(Text and item location entries)
· · ·
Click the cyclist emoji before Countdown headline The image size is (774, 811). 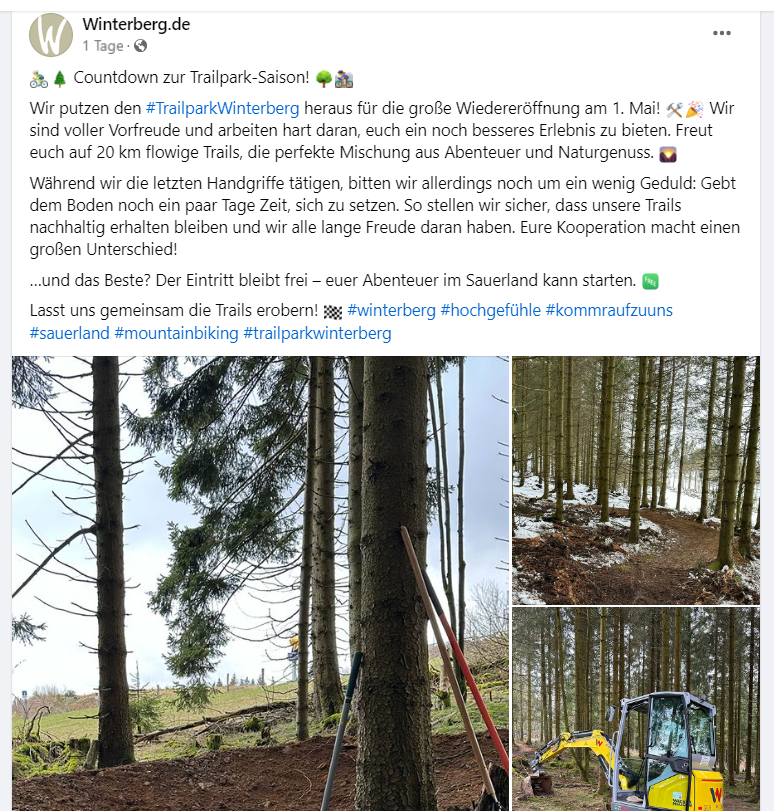[39, 79]
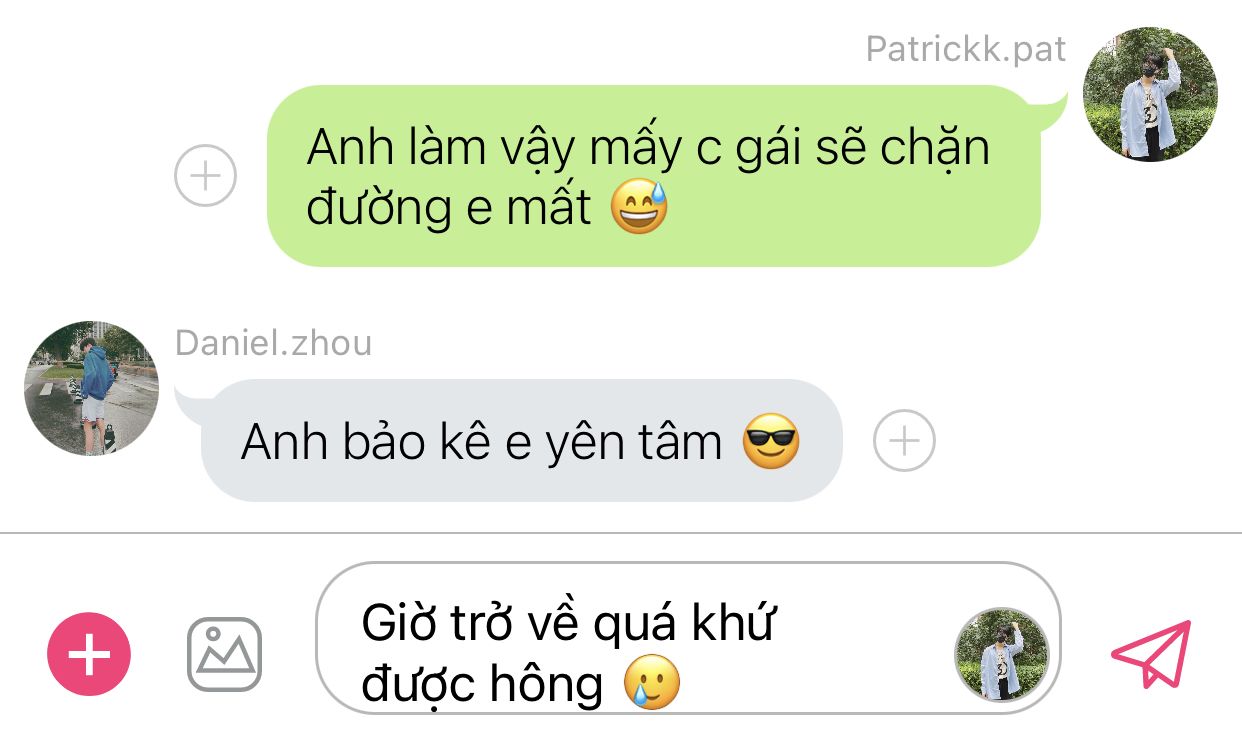Tap the sunglasses emoji in gray bubble
The height and width of the screenshot is (745, 1242).
pyautogui.click(x=771, y=441)
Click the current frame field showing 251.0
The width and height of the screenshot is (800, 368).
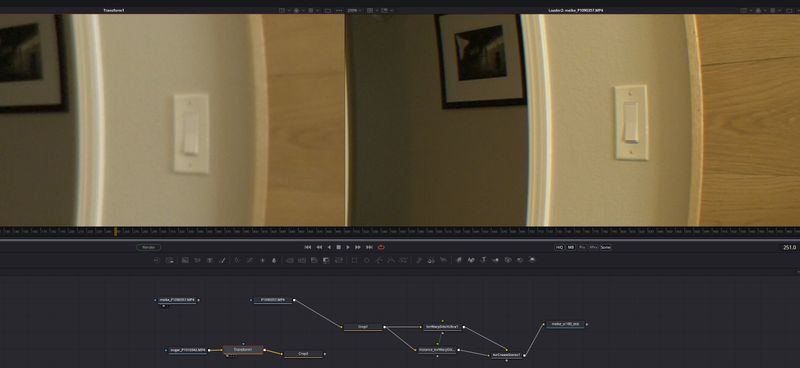[789, 248]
· · ·
■ **What you should do**:
Rewrite the material from the line containing "Click the current frame field showing 251.0" through the end, including the requests, but shift each coordinate in the answers up by 132. Omit the pictures.

■ **Complete response**:
Click the current frame field showing 251.0
The width and height of the screenshot is (800, 368).
[921, 380]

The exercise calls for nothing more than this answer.